The problem from a marketing perspective with the term "sustainability" and, to a lesser extent, the term "green" is that the lack of clear definitions invites suspicion that the processes or products you are trying to promote don't have solid environmentally-friendly credentials.
"Sustainability" is particularly problematic because while most people probably do understand that the term refers to a "process that can be maintained" they are also aware that it is not the same as "environmental sustainability". Unless you are looking at millennia-long time lines there is no reason that a "sustainable process" cannot do damage to the environment, and I'd wager consumers are savvy enough to realise this.

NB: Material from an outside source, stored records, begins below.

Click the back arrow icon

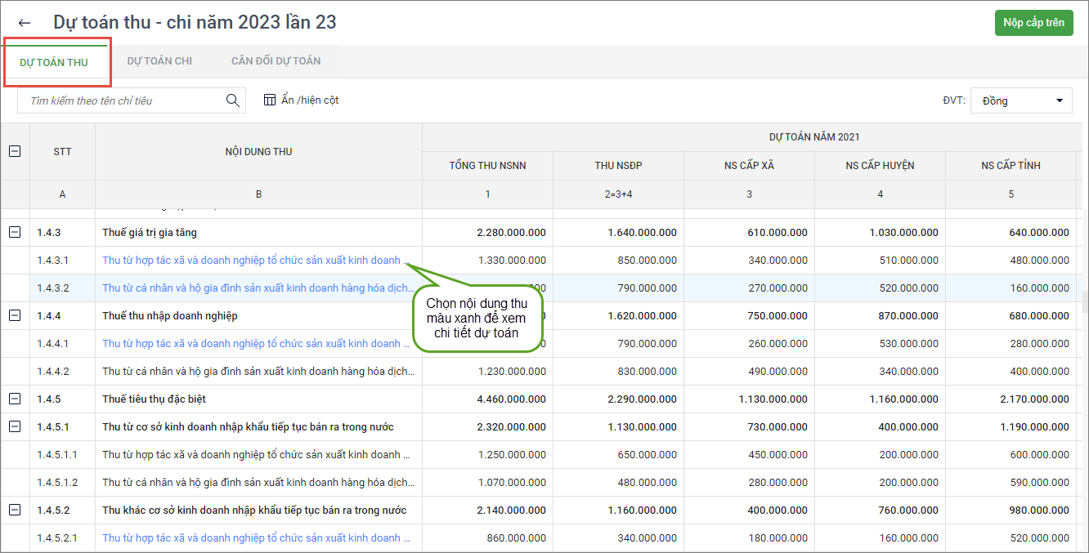pyautogui.click(x=25, y=23)
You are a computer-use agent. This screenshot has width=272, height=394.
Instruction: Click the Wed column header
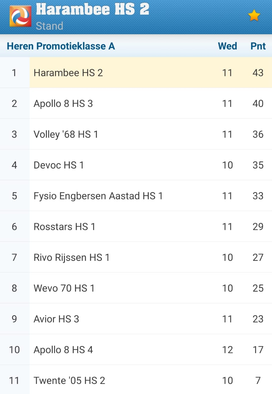pos(227,46)
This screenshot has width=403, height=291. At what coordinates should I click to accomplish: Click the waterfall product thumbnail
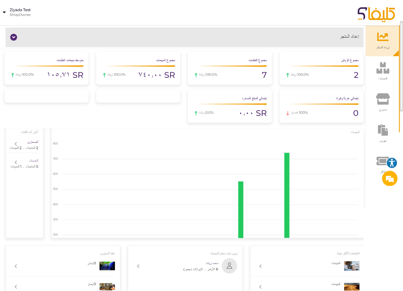click(107, 266)
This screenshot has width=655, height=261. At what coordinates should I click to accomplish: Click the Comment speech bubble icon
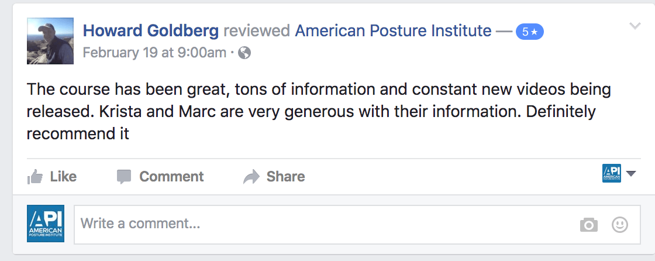point(124,177)
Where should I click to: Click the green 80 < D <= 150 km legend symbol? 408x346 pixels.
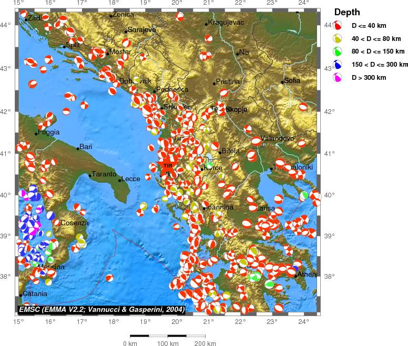click(339, 51)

Once you start to think about what "sustainability" really means you find that there are numerous examples where a maintainable process can still have detrimental environmental effects. Recycling processes, for example, are easily labelled sustainable, but that does not stop concerns about their energy footprint; sustainable economic development may by definition be self-perpetuating, but it is not hard to find examples where it has been achieved at the expense of the environment.
As such if marketers are keen to use the term "sustainability" in their green messaging they need to clarify it as "environmental sustainability" and provide clear information on how the processes or products are genuinely limiting their environmental impact.
None of these recommendations will be welcomed by "green-washing" firms who are often guilty of exploiting the vagueness of the green business nomenclature to make bold claims about the environmental credentials of a product or service which are not backed up by clear verifiable data.
However, we are already seeing signs that this disingenuousness will not be tolerated with Shell recently seeing its brand dragged through the mud over "misleading" adverts that environmental campaigners insist over state its green achievements.
Meanwhile, those firms willing to clearly articulate the green credentials of their organisation are using their marketing campaigns to highlight their rivals' environmental obfuscation. Supermarket chain Waitrose recently launched a new TV ad campaign in which it notes that retailers are increasingly stocking local produce, before delivering the punchline that Waitrose is the only store to define what "local" actually means - namely food produced within 30 miles of the store.
It is a pretty powerful message and proves that if marketers are going to try and build green brands it can only be done with clearly defined terms and quantifiable results. Green business campaigns are one of those instances where style over substance just won't cut it.